What you have to do: Only the lines from the one with "The image size" to the end of the listing below should be set down, exactly as written and without any pictures.

Information given:
****
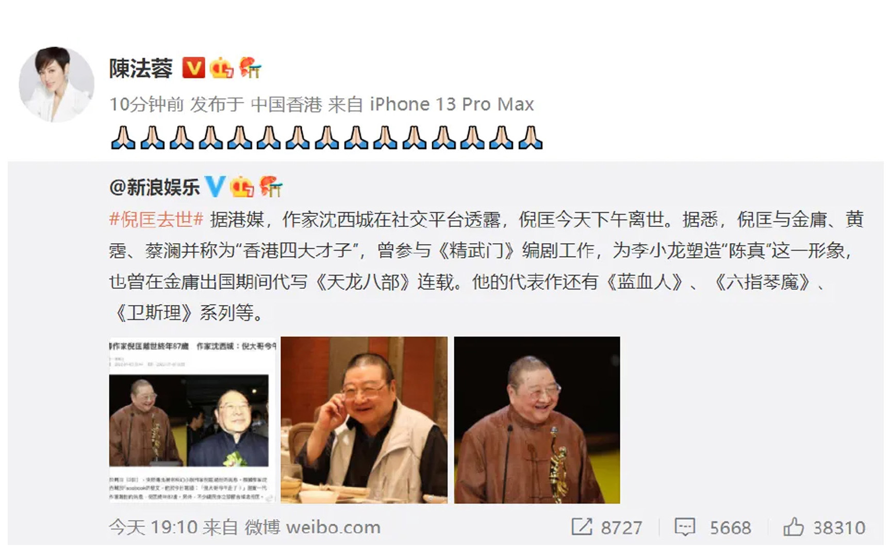
Task: Open 陳法蓉's profile avatar photo
Action: pos(57,84)

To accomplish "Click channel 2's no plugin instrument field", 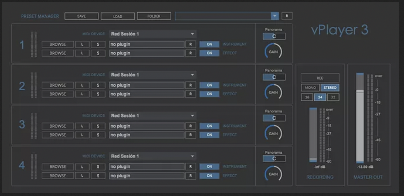I will (x=146, y=85).
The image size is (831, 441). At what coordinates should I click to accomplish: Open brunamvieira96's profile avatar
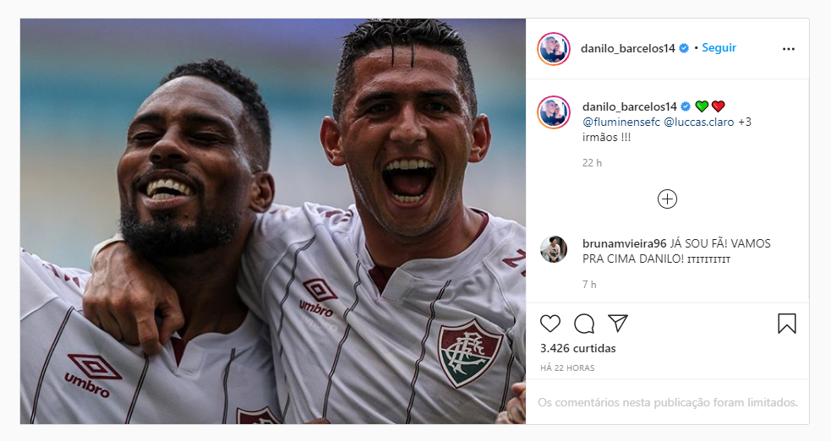(x=554, y=249)
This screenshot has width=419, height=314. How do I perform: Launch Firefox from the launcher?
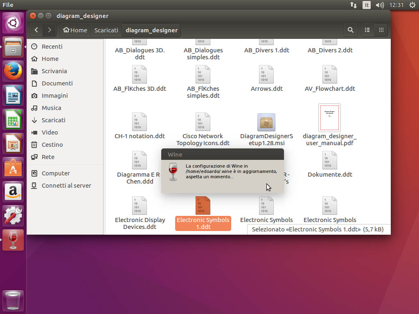pyautogui.click(x=14, y=71)
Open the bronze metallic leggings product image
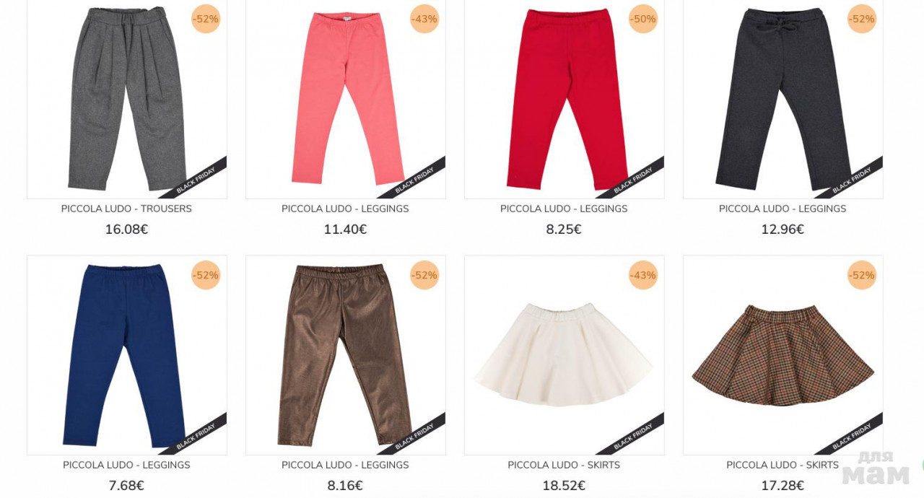924x498 pixels. tap(346, 355)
****
Written solution:
The image size is (831, 441). At what coordinates should I click to accomplish: Open brunamvieira96's profile avatar
(x=554, y=249)
This screenshot has width=419, height=314. How do I perform: Launch Firefox from the launcher?
pyautogui.click(x=14, y=71)
Open the bronze metallic leggings product image
924x498 pixels. tap(346, 355)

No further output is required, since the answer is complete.